Das Wichtigste in Kürze
- Führungskräftepositionierung verbindet Funktion, Erfahrung und persönliche Perspektive.
- Eine gute Positionierung ist enger als das gesamte Fachwissen einer Person.
- Selbstbild und bestehendes Fremdbild müssen gemeinsam betrachtet werden.
- Themen entstehen aus Verantwortung und wiederkehrenden Entscheidungen – nicht aus beliebigen Content-Ideen.
- Die Positionierung muss intern und extern funktionieren und ohne LinkedIn tragfähig bleiben.
Was bedeutet Positionierung für Führungskräfte?
Führungskräftepositionierung beschreibt, wie eine Führungsperson fachlich, kommunikativ und menschlich eingeordnet werden soll.
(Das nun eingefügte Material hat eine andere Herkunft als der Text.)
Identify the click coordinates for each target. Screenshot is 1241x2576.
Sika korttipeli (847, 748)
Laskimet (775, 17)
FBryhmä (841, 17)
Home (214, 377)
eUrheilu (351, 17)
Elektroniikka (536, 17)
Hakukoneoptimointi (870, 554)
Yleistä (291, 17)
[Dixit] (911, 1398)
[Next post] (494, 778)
Sie schafft einen Rahmen für Entscheidungen: Welche Themen vertritt die Person? Welche Anspruchsgruppen sind relevant? Welche Rolle übernimmt sie öffentlich und intern?
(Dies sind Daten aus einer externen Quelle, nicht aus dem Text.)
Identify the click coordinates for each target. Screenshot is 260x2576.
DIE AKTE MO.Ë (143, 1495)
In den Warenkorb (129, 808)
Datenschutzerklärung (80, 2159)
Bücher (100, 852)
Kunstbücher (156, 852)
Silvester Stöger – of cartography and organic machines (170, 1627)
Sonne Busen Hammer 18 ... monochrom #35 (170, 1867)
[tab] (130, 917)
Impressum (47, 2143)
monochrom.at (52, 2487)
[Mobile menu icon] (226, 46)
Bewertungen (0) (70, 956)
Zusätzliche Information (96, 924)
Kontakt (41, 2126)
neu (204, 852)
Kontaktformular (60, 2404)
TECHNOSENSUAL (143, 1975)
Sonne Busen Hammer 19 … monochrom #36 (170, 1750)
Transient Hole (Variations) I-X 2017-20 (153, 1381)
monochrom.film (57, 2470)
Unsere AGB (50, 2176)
Positionierung ist nicht dasselbe wie Bekanntheit. Eine Person kann durch ihre Funktion bekannt sein, ohne dass klar ist, wofür sie steht. Für exponierte Führungskräfte geht es vor allem um eine glaubwürdige Verbindung zwischen Person, Funktion und Unternehmenskontext.
«Die Funktion macht eine Führungskraft sichtbar. Eine Positionierung macht erkennbar, welche Themen, Prioritäten und Perspektiven mit dieser Person verbunden sind.»
— Freddy Hüsser
Schritt 1: Welche kommunikative Rolle hat die Führungskraft?
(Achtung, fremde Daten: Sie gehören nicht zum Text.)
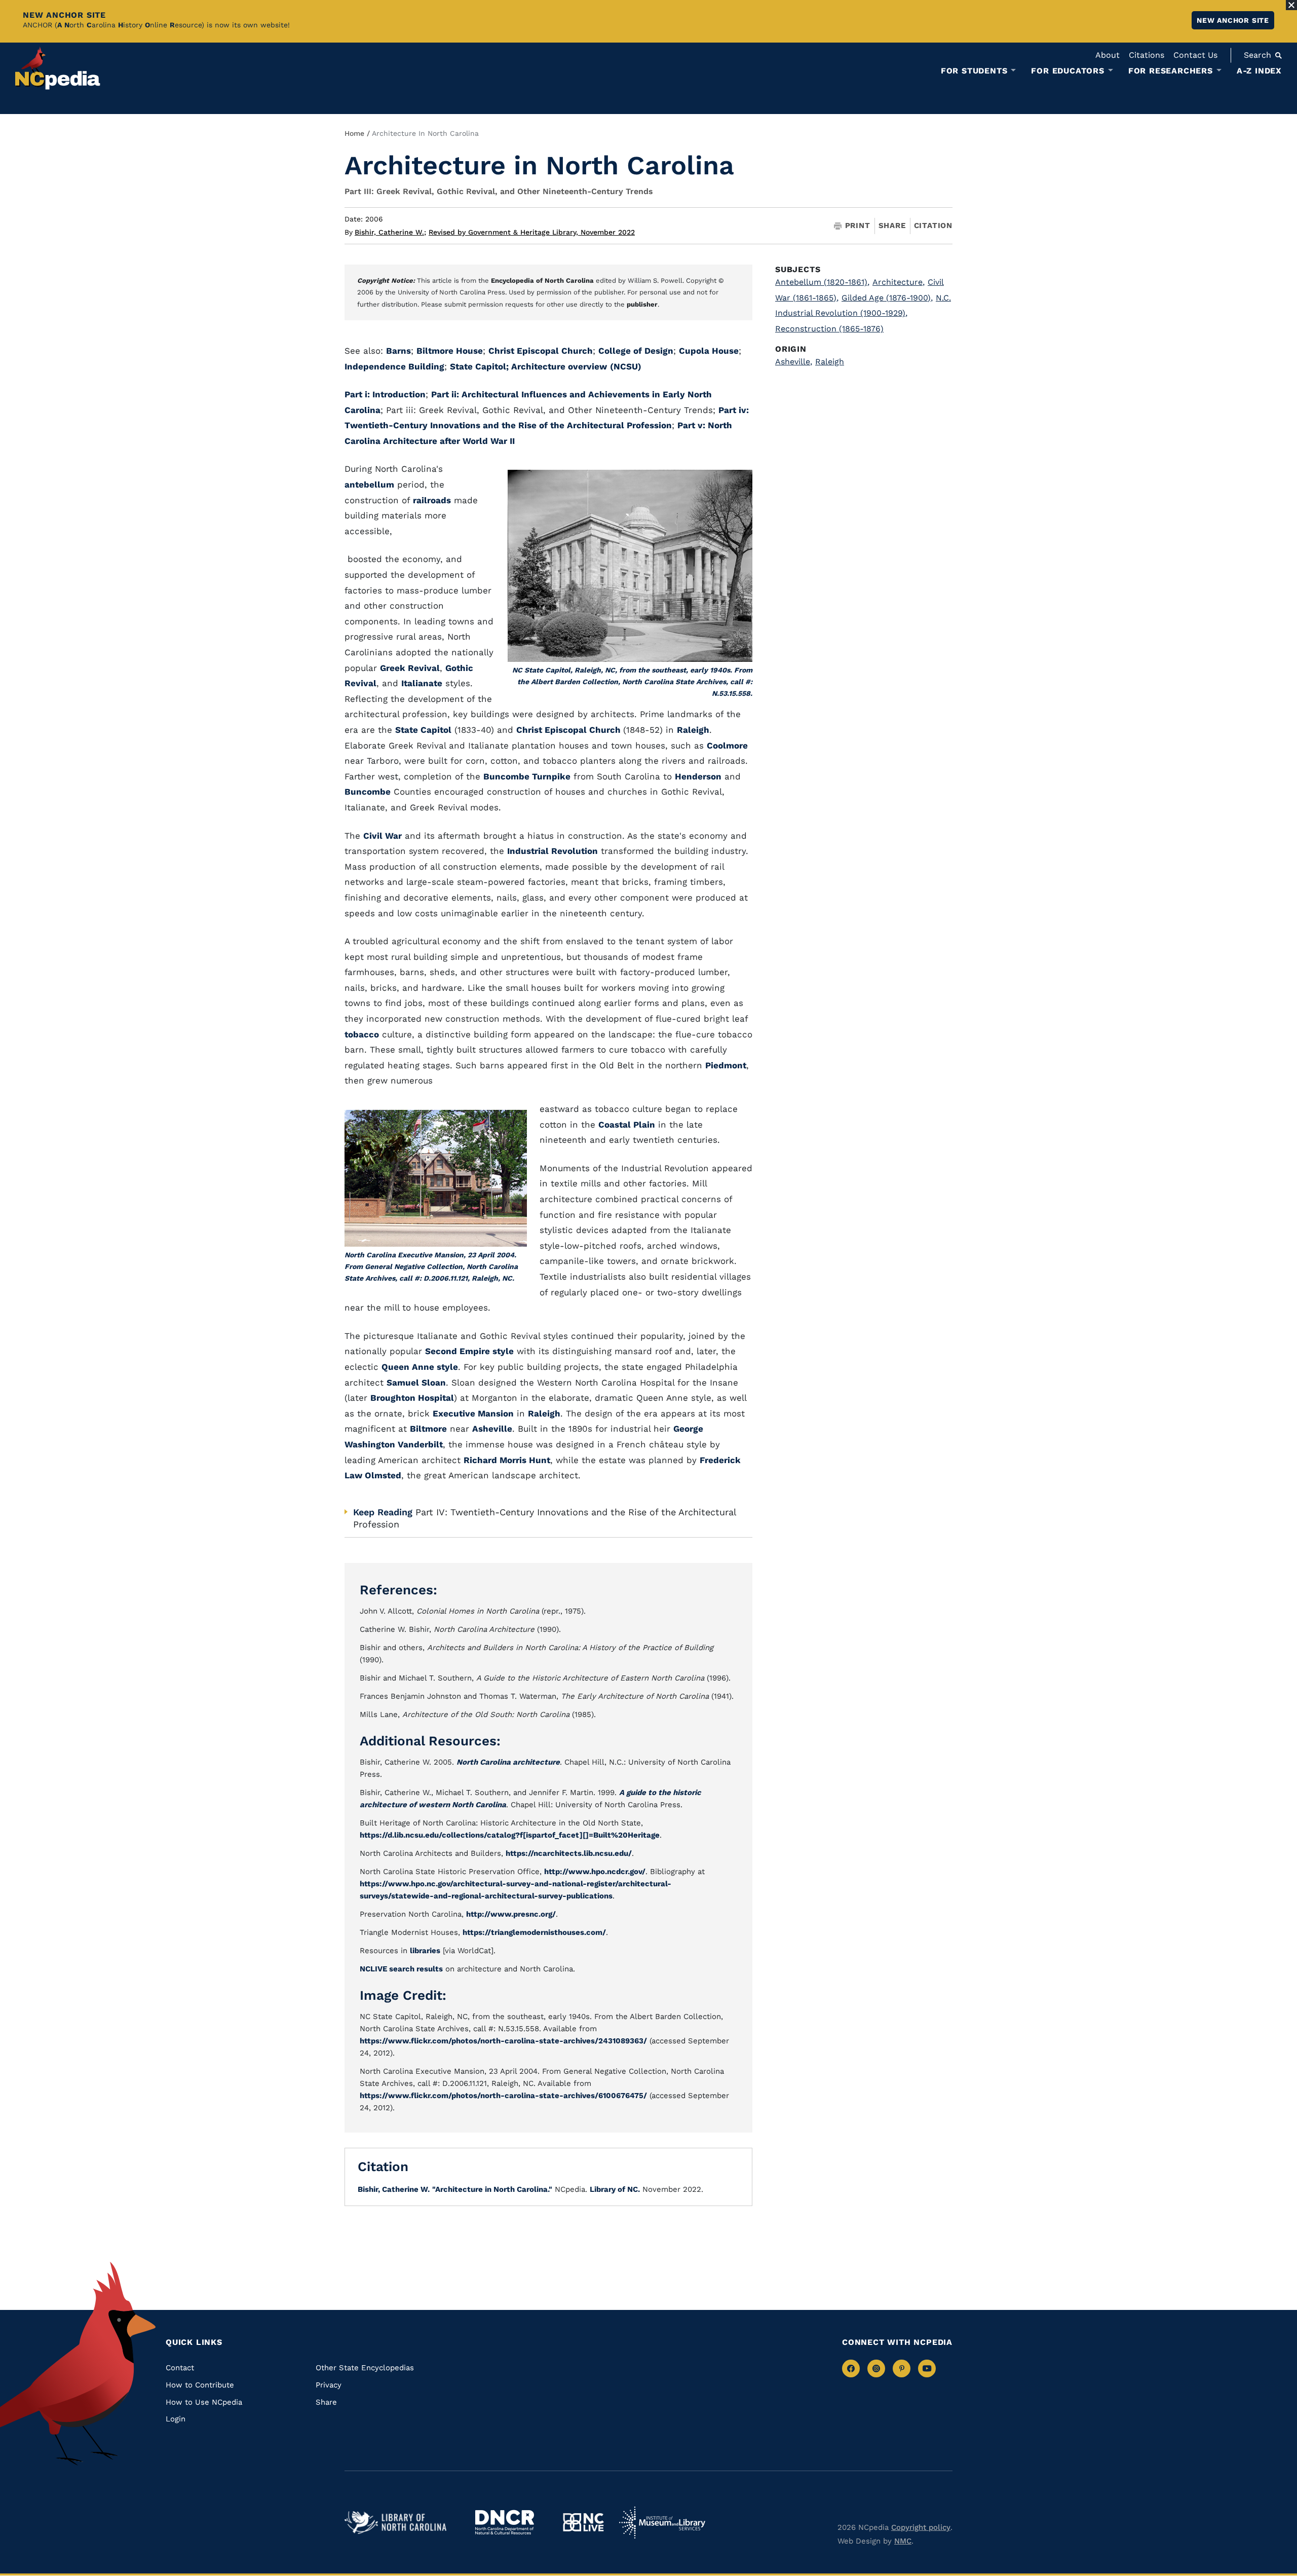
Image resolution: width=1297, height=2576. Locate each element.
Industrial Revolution (552, 851)
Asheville (492, 1429)
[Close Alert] (1291, 5)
Die Rolle ist der Ausgangspunkt. Ein CEO spricht anders als eine CFO, ein Verwaltungsrat oder eine Leiterin HR. Mögliche kommunikative Rollen sind: strategische Einordnerin, Branchenstimme, fachlicher Experte, Arbeitgebervertreterin, Transformationstreiber oder Repräsentantin des Unternehmens. Eine Person kann mehrere Rollen verbinden – zu viele gleich gewichtete machen die Positionierung jedoch unklar.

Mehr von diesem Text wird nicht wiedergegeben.